Stored items
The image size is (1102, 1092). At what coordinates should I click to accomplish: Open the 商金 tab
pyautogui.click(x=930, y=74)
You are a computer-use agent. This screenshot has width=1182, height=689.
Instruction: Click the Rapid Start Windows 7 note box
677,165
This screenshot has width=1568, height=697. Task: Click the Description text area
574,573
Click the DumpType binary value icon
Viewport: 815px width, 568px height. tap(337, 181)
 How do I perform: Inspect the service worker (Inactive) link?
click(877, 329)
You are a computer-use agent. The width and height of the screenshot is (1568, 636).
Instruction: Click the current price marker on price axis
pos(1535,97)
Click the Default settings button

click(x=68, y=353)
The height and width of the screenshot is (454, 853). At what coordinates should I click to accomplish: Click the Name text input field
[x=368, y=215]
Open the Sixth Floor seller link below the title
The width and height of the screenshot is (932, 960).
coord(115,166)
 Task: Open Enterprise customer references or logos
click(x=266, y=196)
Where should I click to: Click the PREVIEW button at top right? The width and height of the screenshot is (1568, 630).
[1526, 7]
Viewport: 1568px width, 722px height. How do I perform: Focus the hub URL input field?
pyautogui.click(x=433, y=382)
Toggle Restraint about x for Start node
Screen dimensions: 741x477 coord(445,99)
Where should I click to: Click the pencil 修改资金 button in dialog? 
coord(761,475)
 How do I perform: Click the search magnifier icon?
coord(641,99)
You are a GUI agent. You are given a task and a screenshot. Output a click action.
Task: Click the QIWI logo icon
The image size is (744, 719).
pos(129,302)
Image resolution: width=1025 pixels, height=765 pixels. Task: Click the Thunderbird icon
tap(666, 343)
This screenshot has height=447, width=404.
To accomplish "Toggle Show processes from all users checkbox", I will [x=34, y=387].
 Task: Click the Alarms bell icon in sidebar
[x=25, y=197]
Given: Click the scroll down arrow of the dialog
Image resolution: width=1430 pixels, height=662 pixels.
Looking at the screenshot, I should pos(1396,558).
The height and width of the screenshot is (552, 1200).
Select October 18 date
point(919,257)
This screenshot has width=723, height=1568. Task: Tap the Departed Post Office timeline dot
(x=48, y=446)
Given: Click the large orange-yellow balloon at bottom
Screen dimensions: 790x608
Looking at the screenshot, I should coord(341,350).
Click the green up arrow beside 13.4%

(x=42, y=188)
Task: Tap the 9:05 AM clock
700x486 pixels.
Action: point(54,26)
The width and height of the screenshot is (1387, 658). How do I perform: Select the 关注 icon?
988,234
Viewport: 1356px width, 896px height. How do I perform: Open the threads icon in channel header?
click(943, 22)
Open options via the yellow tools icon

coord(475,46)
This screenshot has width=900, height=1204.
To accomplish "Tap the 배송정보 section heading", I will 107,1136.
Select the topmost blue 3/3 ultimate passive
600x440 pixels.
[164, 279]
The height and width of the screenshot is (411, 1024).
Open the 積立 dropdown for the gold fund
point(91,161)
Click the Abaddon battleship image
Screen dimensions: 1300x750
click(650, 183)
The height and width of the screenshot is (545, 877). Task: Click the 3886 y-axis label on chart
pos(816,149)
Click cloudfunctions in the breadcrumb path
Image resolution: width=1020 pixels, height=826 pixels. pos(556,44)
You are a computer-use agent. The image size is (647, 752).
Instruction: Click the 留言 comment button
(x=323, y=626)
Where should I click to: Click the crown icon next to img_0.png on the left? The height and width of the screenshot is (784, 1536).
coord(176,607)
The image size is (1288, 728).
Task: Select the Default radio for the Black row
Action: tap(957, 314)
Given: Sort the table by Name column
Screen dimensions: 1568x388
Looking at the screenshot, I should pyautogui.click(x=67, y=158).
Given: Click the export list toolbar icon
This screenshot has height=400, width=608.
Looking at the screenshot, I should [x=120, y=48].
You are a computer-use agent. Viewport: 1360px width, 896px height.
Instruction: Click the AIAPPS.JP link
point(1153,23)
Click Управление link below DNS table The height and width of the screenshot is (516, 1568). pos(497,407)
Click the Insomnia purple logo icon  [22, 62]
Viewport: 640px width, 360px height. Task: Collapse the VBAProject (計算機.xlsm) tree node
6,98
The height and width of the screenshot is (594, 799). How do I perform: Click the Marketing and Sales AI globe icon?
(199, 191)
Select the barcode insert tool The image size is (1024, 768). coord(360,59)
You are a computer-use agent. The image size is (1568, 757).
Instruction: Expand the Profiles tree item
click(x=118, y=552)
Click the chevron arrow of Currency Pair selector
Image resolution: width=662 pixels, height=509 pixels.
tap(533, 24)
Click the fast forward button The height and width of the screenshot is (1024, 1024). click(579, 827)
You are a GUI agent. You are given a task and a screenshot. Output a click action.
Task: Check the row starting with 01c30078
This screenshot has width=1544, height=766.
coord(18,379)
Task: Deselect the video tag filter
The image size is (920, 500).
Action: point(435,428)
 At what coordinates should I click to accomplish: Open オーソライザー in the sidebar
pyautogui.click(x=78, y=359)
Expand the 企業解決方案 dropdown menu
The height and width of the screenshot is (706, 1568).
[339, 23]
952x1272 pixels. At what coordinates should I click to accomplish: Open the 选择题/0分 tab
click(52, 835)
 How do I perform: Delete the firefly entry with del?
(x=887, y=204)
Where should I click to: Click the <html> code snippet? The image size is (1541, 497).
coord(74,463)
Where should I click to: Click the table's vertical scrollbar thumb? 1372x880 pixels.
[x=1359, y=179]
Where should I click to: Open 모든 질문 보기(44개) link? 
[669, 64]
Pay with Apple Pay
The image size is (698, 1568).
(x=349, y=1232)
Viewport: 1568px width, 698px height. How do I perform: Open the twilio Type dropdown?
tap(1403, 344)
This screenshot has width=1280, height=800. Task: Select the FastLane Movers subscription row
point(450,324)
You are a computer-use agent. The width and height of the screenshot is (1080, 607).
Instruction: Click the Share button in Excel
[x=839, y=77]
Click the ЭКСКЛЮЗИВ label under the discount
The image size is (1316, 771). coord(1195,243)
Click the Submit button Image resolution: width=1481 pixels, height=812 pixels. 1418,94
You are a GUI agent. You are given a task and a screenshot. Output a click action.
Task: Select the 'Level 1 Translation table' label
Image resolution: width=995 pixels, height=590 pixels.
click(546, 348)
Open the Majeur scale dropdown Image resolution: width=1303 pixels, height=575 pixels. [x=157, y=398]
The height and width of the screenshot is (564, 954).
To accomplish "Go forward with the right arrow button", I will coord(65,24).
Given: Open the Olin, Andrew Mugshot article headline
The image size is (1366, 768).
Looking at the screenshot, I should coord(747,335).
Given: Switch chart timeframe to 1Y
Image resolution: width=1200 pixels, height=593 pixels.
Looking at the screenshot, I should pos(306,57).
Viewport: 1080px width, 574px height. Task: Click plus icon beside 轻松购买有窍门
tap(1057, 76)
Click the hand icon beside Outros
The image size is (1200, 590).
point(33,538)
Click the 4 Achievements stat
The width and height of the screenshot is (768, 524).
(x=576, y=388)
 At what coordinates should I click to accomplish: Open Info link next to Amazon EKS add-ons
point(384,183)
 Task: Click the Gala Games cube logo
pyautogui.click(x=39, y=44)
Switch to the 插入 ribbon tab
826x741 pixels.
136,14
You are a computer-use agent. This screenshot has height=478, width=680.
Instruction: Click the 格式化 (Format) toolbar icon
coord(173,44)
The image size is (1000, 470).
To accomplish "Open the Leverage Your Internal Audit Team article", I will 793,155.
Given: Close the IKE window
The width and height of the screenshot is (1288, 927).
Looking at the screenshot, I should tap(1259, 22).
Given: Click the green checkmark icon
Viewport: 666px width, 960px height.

Exercise goal: Each record above, in full: retype it verbatim.

Solution for this task:
The image size is (1102, 1092). At what coordinates should I click to accomplish: Open the 商金 tab
pyautogui.click(x=930, y=74)
You are a computer-use agent. This screenshot has width=1182, height=689.
Instruction: Click the Rapid Start Windows 7 note box
677,165
This screenshot has width=1568, height=697. Task: Click the Description text area
574,573
Click the DumpType binary value icon
Viewport: 815px width, 568px height. tap(337, 181)
 How do I perform: Inspect the service worker (Inactive) link?
click(877, 329)
You are a computer-use agent. The width and height of the screenshot is (1568, 636).
Instruction: Click the current price marker on price axis
pos(1535,97)
Click the Default settings button

click(x=68, y=353)
The height and width of the screenshot is (454, 853). At what coordinates should I click to accomplish: Click the Name text input field
[x=368, y=215]
Open the Sixth Floor seller link below the title
The width and height of the screenshot is (932, 960).
coord(115,166)
 Task: Open Enterprise customer references or logos
click(x=266, y=196)
Where should I click to: Click the PREVIEW button at top right? The width and height of the screenshot is (1568, 630).
[1526, 7]
Viewport: 1568px width, 722px height. How do I perform: Focus the hub URL input field?
pyautogui.click(x=433, y=382)
Toggle Restraint about x for Start node
Screen dimensions: 741x477 coord(445,99)
Where should I click to: Click the pencil 修改资金 button in dialog? 
coord(761,475)
 How do I perform: Click the search magnifier icon?
coord(641,99)
You are a GUI agent. You are given a task and a screenshot. Output a click action.
Task: Click the QIWI logo icon
The image size is (744, 719).
pos(129,302)
Image resolution: width=1025 pixels, height=765 pixels. Task: Click the Thunderbird icon
tap(666, 343)
This screenshot has height=447, width=404.
To accomplish "Toggle Show processes from all users checkbox", I will [x=34, y=387].
 Task: Click the Alarms bell icon in sidebar
[x=25, y=197]
Given: Click the scroll down arrow of the dialog
Image resolution: width=1430 pixels, height=662 pixels.
Looking at the screenshot, I should pos(1396,558).
The height and width of the screenshot is (552, 1200).
Select October 18 date
point(919,257)
This screenshot has width=723, height=1568. Task: Tap the Departed Post Office timeline dot
(x=48, y=446)
Given: Click the large orange-yellow balloon at bottom
Screen dimensions: 790x608
Looking at the screenshot, I should coord(341,350).
Click the green up arrow beside 13.4%

(x=42, y=188)
Task: Tap the 9:05 AM clock
700x486 pixels.
Action: point(54,26)
The width and height of the screenshot is (1387, 658). How do I perform: Select the 关注 icon?
988,234
Viewport: 1356px width, 896px height. How do I perform: Open the threads icon in channel header?
click(943, 22)
Open options via the yellow tools icon

coord(475,46)
This screenshot has width=900, height=1204.
To accomplish "Tap the 배송정보 section heading", I will 107,1136.
Select the topmost blue 3/3 ultimate passive
600x440 pixels.
[164, 279]
The height and width of the screenshot is (411, 1024).
Open the 積立 dropdown for the gold fund
point(91,161)
Click the Abaddon battleship image
Screen dimensions: 1300x750
click(650, 183)
The height and width of the screenshot is (545, 877). Task: Click the 3886 y-axis label on chart
pos(816,149)
Click cloudfunctions in the breadcrumb path
Image resolution: width=1020 pixels, height=826 pixels. pos(556,44)
You are a computer-use agent. The image size is (647, 752).
Instruction: Click the 留言 comment button
(x=323, y=626)
Where should I click to: Click the crown icon next to img_0.png on the left? The height and width of the screenshot is (784, 1536).
coord(176,607)
The image size is (1288, 728).
Task: Select the Default radio for the Black row
Action: tap(957, 314)
Given: Sort the table by Name column
Screen dimensions: 1568x388
Looking at the screenshot, I should pyautogui.click(x=67, y=158).
Given: Click the export list toolbar icon
This screenshot has height=400, width=608.
Looking at the screenshot, I should [x=120, y=48].
You are a computer-use agent. Viewport: 1360px width, 896px height.
Instruction: Click the AIAPPS.JP link
point(1153,23)
Click Управление link below DNS table The height and width of the screenshot is (516, 1568). pos(497,407)
Click the Insomnia purple logo icon  [22, 62]
Viewport: 640px width, 360px height. Task: Collapse the VBAProject (計算機.xlsm) tree node
6,98
The height and width of the screenshot is (594, 799). How do I perform: Click the Marketing and Sales AI globe icon?
(199, 191)
Select the barcode insert tool The image size is (1024, 768). coord(360,59)
You are a computer-use agent. The image size is (1568, 757).
Instruction: Expand the Profiles tree item
click(x=118, y=552)
Click the chevron arrow of Currency Pair selector
Image resolution: width=662 pixels, height=509 pixels.
tap(533, 24)
Click the fast forward button The height and width of the screenshot is (1024, 1024). click(579, 827)
You are a GUI agent. You are given a task and a screenshot. Output a click action.
Task: Check the row starting with 01c30078
This screenshot has width=1544, height=766.
coord(18,379)
Task: Deselect the video tag filter
The image size is (920, 500).
Action: point(435,428)
 At what coordinates should I click to accomplish: Open オーソライザー in the sidebar
pyautogui.click(x=78, y=359)
Expand the 企業解決方案 dropdown menu
The height and width of the screenshot is (706, 1568).
[339, 23]
952x1272 pixels. At what coordinates should I click to accomplish: Open the 选择题/0分 tab
click(52, 835)
 How do I perform: Delete the firefly entry with del?
(x=887, y=204)
Where should I click to: Click the <html> code snippet? The image size is (1541, 497).
coord(74,463)
Where should I click to: Click the table's vertical scrollbar thumb? 1372x880 pixels.
[x=1359, y=179]
Where should I click to: Open 모든 질문 보기(44개) link? 
[669, 64]
Pay with Apple Pay
The image size is (698, 1568).
(x=349, y=1232)
Viewport: 1568px width, 698px height. How do I perform: Open the twilio Type dropdown?
tap(1403, 344)
This screenshot has width=1280, height=800. Task: Select the FastLane Movers subscription row
point(450,324)
You are a computer-use agent. The width and height of the screenshot is (1080, 607).
Instruction: Click the Share button in Excel
[x=839, y=77]
Click the ЭКСКЛЮЗИВ label under the discount
The image size is (1316, 771). coord(1195,243)
Click the Submit button Image resolution: width=1481 pixels, height=812 pixels. 1418,94
You are a GUI agent. You are given a task and a screenshot. Output a click action.
Task: Select the 'Level 1 Translation table' label
Image resolution: width=995 pixels, height=590 pixels.
click(546, 348)
Open the Majeur scale dropdown Image resolution: width=1303 pixels, height=575 pixels. [x=157, y=398]
The height and width of the screenshot is (564, 954).
To accomplish "Go forward with the right arrow button", I will coord(65,24).
Given: Open the Olin, Andrew Mugshot article headline
The image size is (1366, 768).
Looking at the screenshot, I should coord(747,335).
Given: Switch chart timeframe to 1Y
Image resolution: width=1200 pixels, height=593 pixels.
Looking at the screenshot, I should pos(306,57).
Viewport: 1080px width, 574px height. Task: Click plus icon beside 轻松购买有窍门
tap(1057, 76)
Click the hand icon beside Outros
The image size is (1200, 590).
point(33,538)
Click the 4 Achievements stat
The width and height of the screenshot is (768, 524).
(x=576, y=388)
 At what coordinates should I click to accomplish: Open Info link next to Amazon EKS add-ons
point(384,183)
 Task: Click the Gala Games cube logo
pyautogui.click(x=39, y=44)
Switch to the 插入 ribbon tab
826x741 pixels.
136,14
You are a computer-use agent. This screenshot has height=478, width=680.
Instruction: Click the 格式化 (Format) toolbar icon
coord(173,44)
The image size is (1000, 470).
To accomplish "Open the Leverage Your Internal Audit Team article", I will 793,155.
Given: Close the IKE window
The width and height of the screenshot is (1288, 927).
Looking at the screenshot, I should tap(1259, 22).
Given: Click the green checkmark icon
Viewport: 666px width, 960px height.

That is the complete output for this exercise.